I looked down over the side of the bridge and was about to say, “Oh look. Canada geese,” when I remembered I was in Montana, not at home in Canada. So what were those birds? Wild turkeys! It was the second time on this trip that I’d seen a small flock of wild turkeys, but they’re such a rare thing to see  that I was thrilled by the sight of them.

These turkeys will escape the dinner table this Canadian Thanksgiving weekend, but look out when it is American Thanksgiving in November.

Chief Joseph Dam

“Along the way” to Montana, we looked for good places to stay overnight. Thankfully we’re no longer traveling in the Boler, so we don’t have to be quite that humble, but when we park in campsites, even though we’re still the smallest and least modern trailer in the place, we’re comfortable enough.

One of the nicer places we found to spend the night is the Bridgeport State Park on the Columbia River, a couple of hours south of Omak, Washington. On the way in to the campsite we drove by the dam.

Chief Joseph Dam

Huge trees provided shade for the picturesque campsite. Water from the river had turned the camping area into a lush contrast to the surrounding semi-arid terrain.
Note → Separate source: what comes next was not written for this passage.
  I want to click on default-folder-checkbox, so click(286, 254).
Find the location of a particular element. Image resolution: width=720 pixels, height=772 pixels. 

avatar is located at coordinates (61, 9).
Part of the campsite at the Bridgeport State Park

The clean, inviting showers at the park cost two quarters for three minutes of water. We found a fellow camper who made change for us, as we had no American quarters yet, and off we went to have showers, with two quarters each. I knew that three minutes of warm water was not going to go far, so I got myself all soaped up first before reaching around the shower stall to put the money in and start the water. It felt so good to get clean all over. After about 90 seconds, the smile left my face as the water suddenly stopped. I rubbed off most of the wet soap with a towel, thankful that I’d had the sense to rinse the shampoo from my hair first.
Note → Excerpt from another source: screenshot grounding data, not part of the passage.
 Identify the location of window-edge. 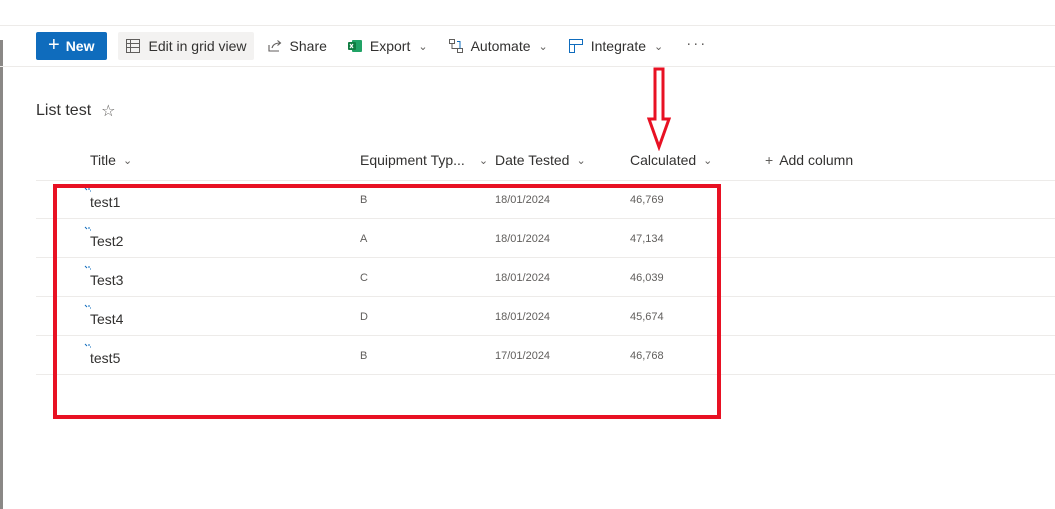
(2, 274).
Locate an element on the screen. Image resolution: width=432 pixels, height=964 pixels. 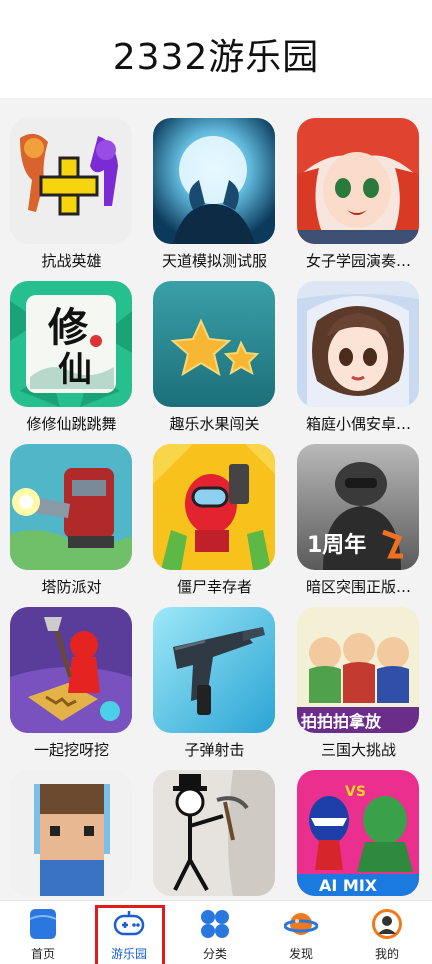
game-tile-kangzhan: 抗战英雄 is located at coordinates (72, 190).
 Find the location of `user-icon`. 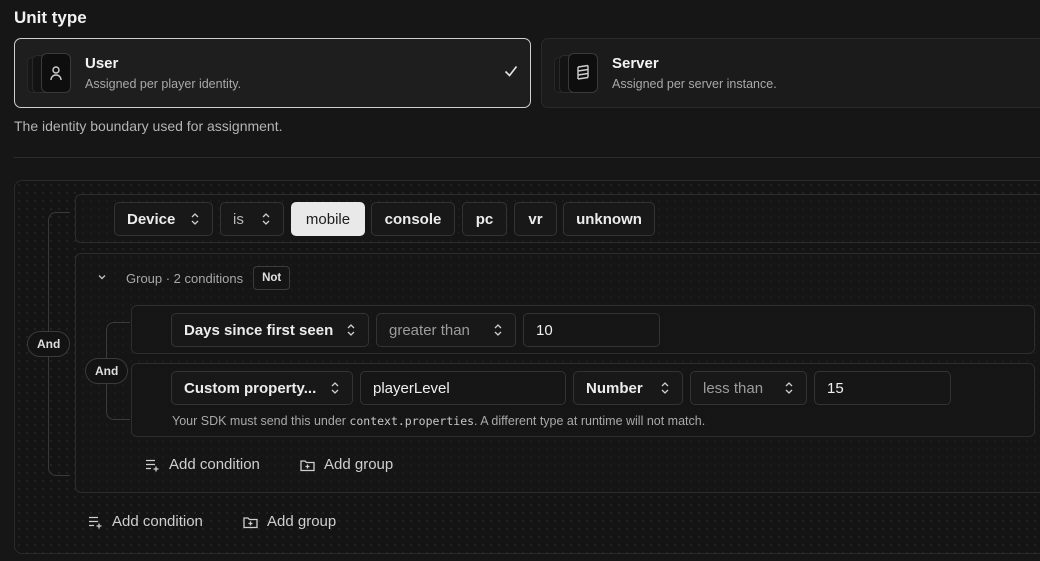

user-icon is located at coordinates (56, 73).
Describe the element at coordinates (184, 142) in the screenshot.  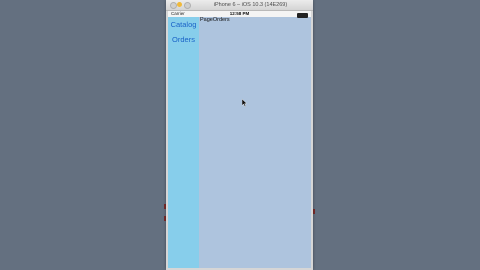
I see `sidebar-nav: Catalog Orders` at that location.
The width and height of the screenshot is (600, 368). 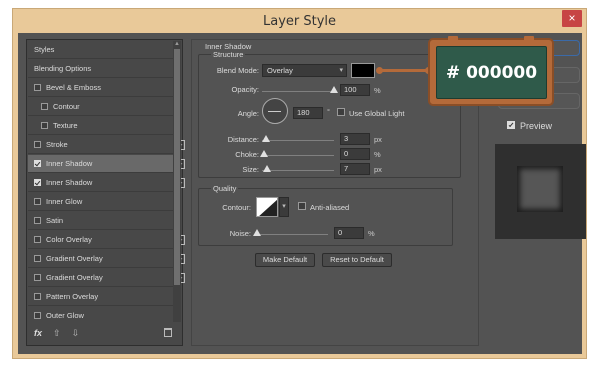 I want to click on preview-thumbnail, so click(x=540, y=192).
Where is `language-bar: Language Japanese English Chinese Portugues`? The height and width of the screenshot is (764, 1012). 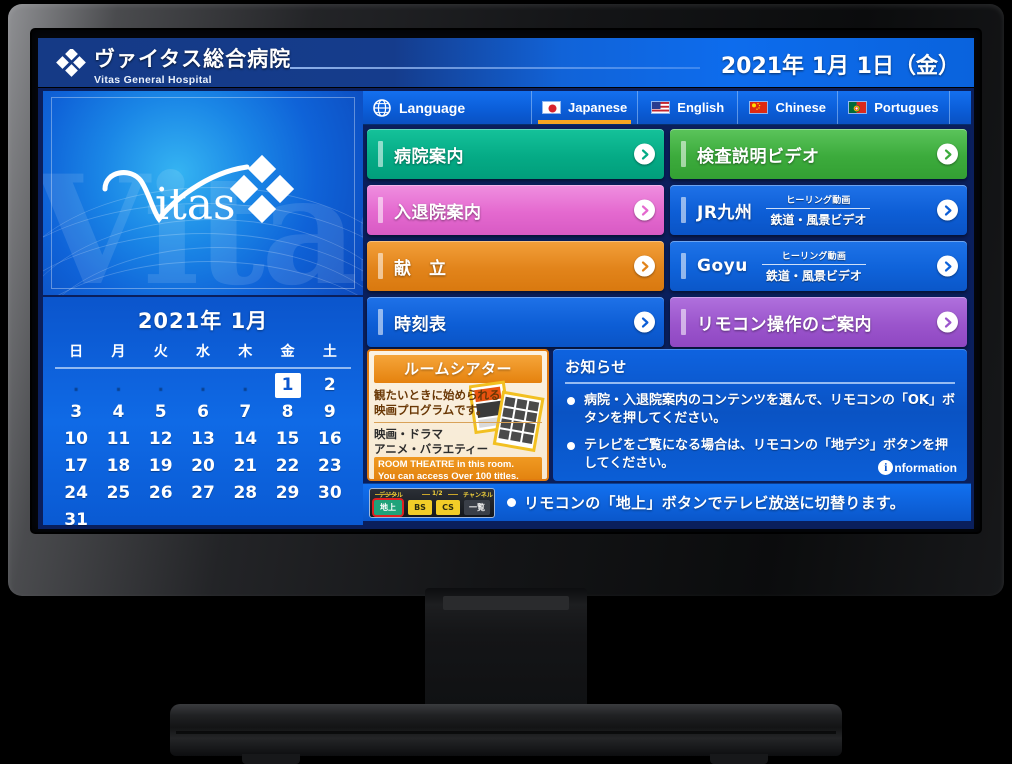 language-bar: Language Japanese English Chinese Portugues is located at coordinates (667, 108).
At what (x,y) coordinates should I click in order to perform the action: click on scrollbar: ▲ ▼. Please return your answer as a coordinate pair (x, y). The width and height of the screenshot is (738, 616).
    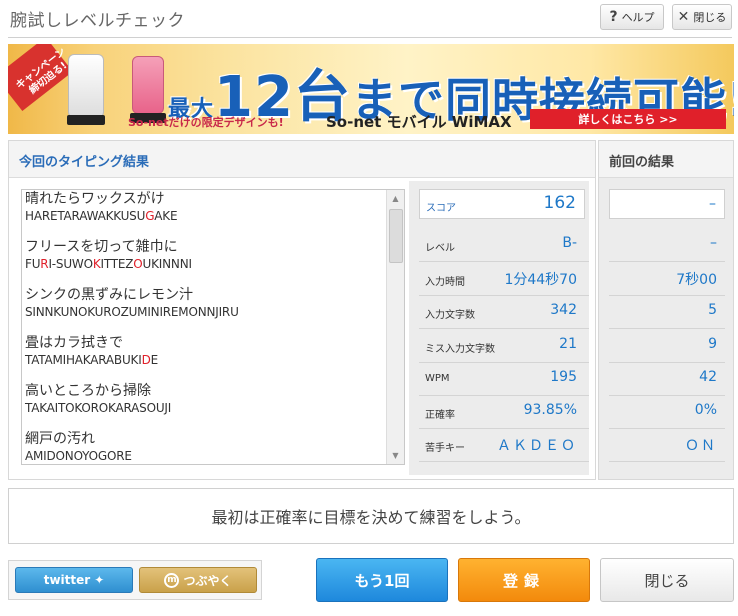
    Looking at the image, I should click on (395, 327).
Gary was waiting outside for the flip flops we were sharing for showering. I told him about being short-changed on the water, just to give him a heads up for his own shower. He was smarter than I’d been. He put in one quarter and got about 90 seconds of water. Then he put the second quarter in and got the rest of his three minutes’ worth.

The campsite was a great place to spend the night. We felt safe and were entertained by the squirrels, bluejays, and quail. Even a few bats flew by, eating the insects that might have pestered us that night.

At first light the next morning, we stood outside the trailer and I pointed to a place where an owl had flown into the thick foliage of a nearby tree. Seconds later, the bird came out and glided right over our heads. It was a barn owl, beautiful with its white face and light underside.

We were happy to have found this perfect camping place, and next time I’ll be smarter about the showers.

Along the way

What is it? Please let me know if you have any idea what it is called.

Click on photos to enlarge them.

On a road trip, I saw this plant that had gone to seed. I have no idea what it is but I would like to know.

No, it’s not an ookpik.

The arid countryside looks almost dead at first, but there are many interesting plants in the semi-desert terrain of eastern B. C. and eastern Washington. It was hard to stop taking pictures.

At Chief Joseph Dam on the Columbia River, the area near the river is lush as long as there is irrigation. Where the water doesn’t go, the land is almost like desert. And yet, notice the vineyards on the slopes?

Wine, anyone?

Another beautiful semi-desert plant without a name. If you know what it is, please leave a comment and let me know.

Do I have a name?

I’m on the road and finding it hard to post much, but will try to catch up when I’m back home. Meanwhile, you can have a break from my writing and look at the scenery I saw on my way to Montana and back.